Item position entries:
•••
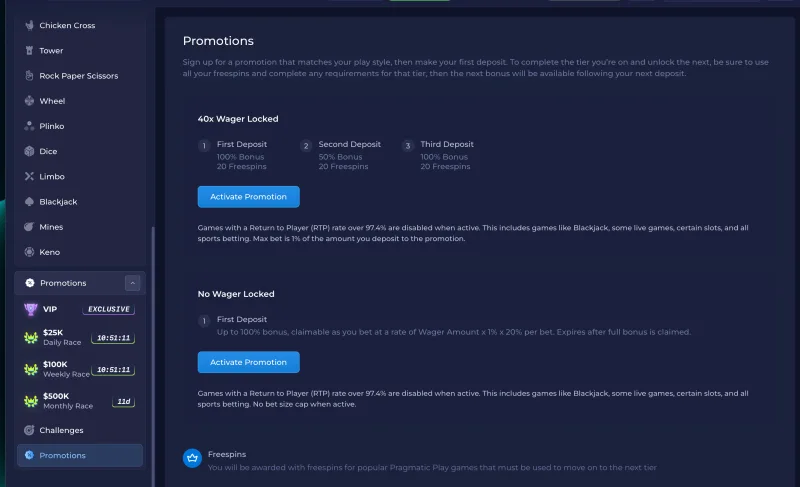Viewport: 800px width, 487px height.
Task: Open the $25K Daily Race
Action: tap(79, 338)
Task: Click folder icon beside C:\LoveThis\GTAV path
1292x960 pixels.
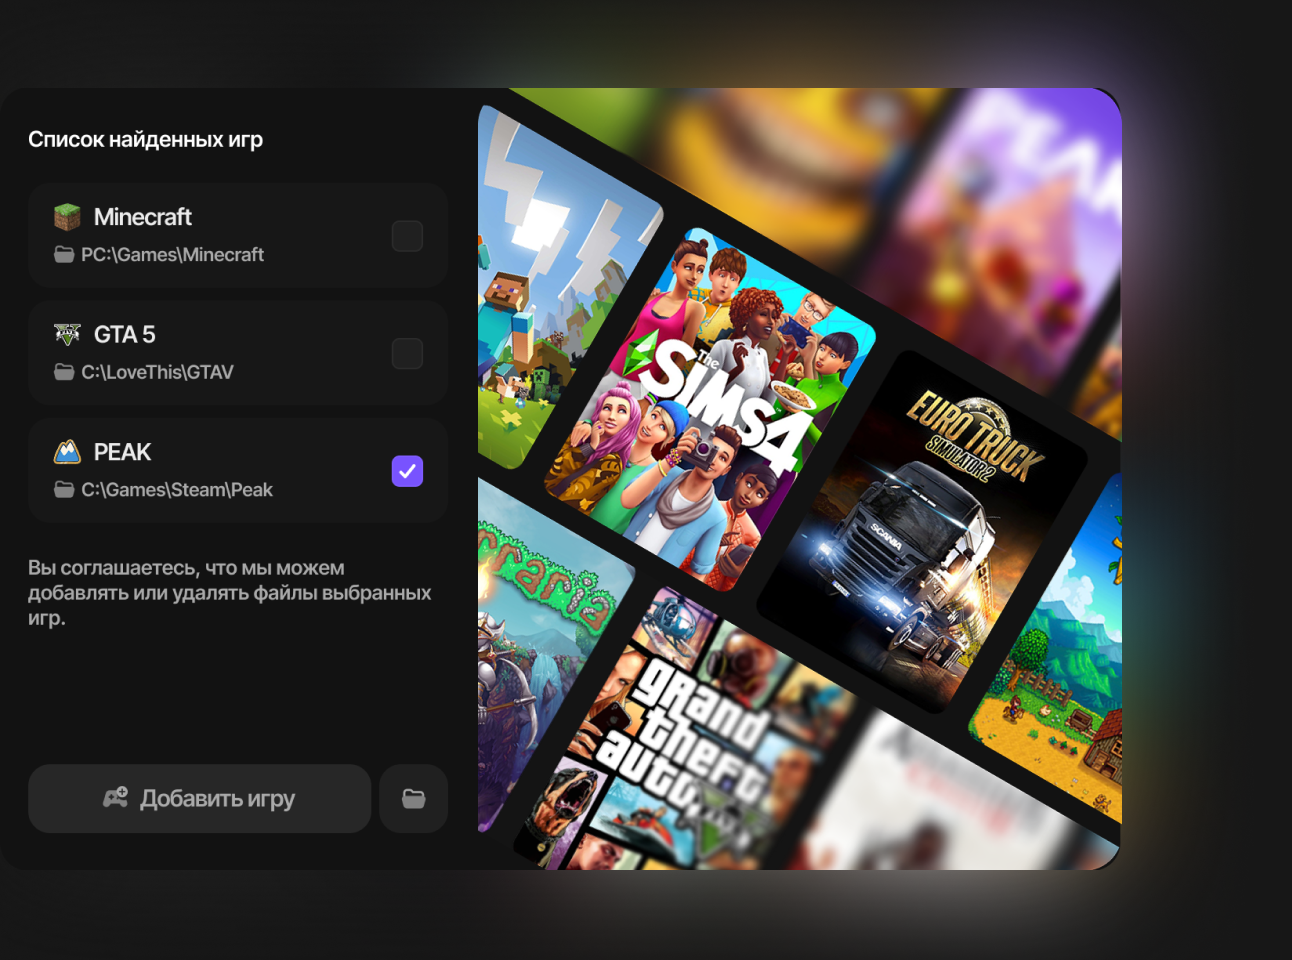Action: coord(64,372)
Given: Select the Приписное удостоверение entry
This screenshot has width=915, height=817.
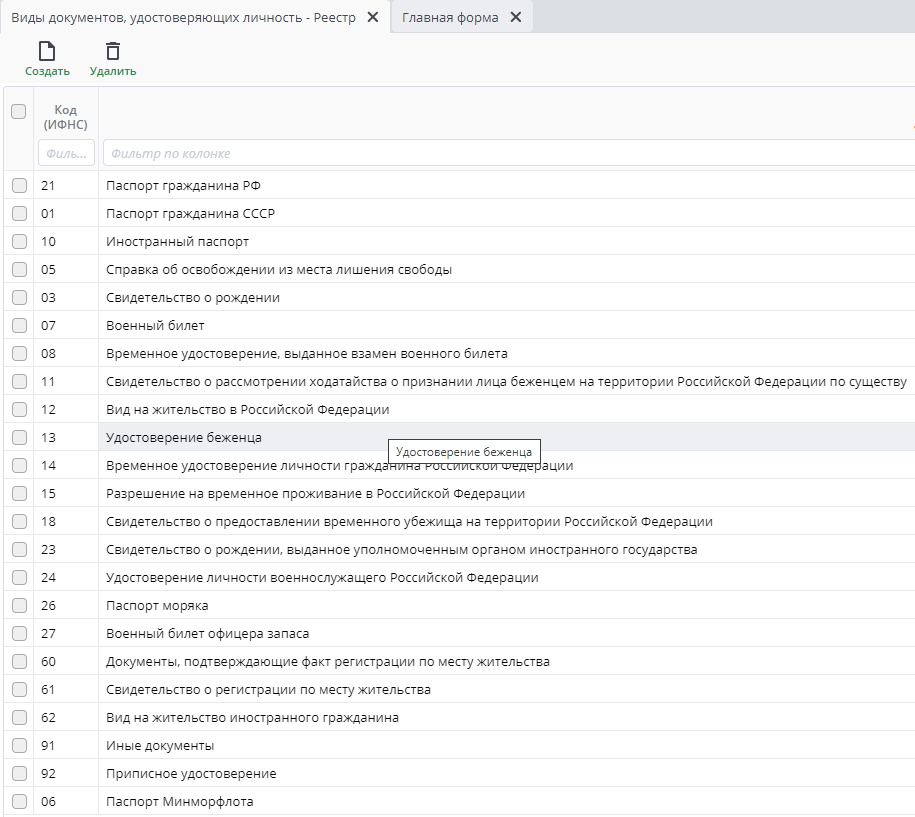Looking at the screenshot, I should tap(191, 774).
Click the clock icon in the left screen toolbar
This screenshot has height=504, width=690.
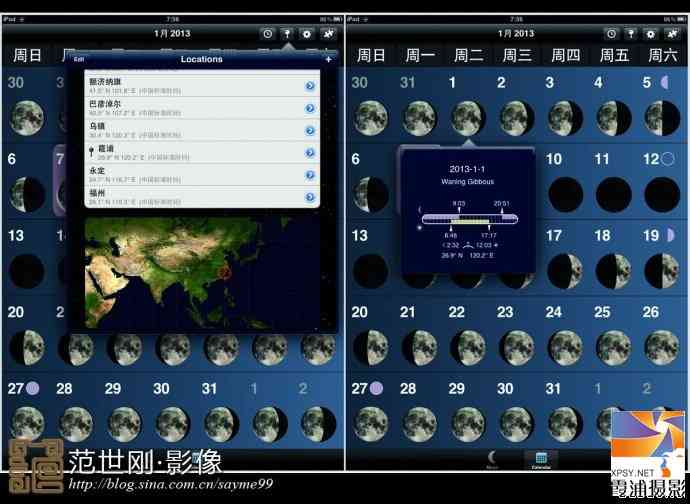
•••
> [THE TASK] Return all of the entries above word for word, leaving the pictures out of your answer.

> [EXERCISE RESPONSE]
Viewport: 800px width, 487px height.
Task: Open the $25K Daily Race
Action: tap(79, 338)
Task: Click folder icon beside C:\LoveThis\GTAV path
1292x960 pixels.
Action: coord(64,372)
Given: Select the Приписное удостоверение entry
This screenshot has width=915, height=817.
Looking at the screenshot, I should tap(191, 774).
Click the clock icon in the left screen toolbar
This screenshot has height=504, width=690.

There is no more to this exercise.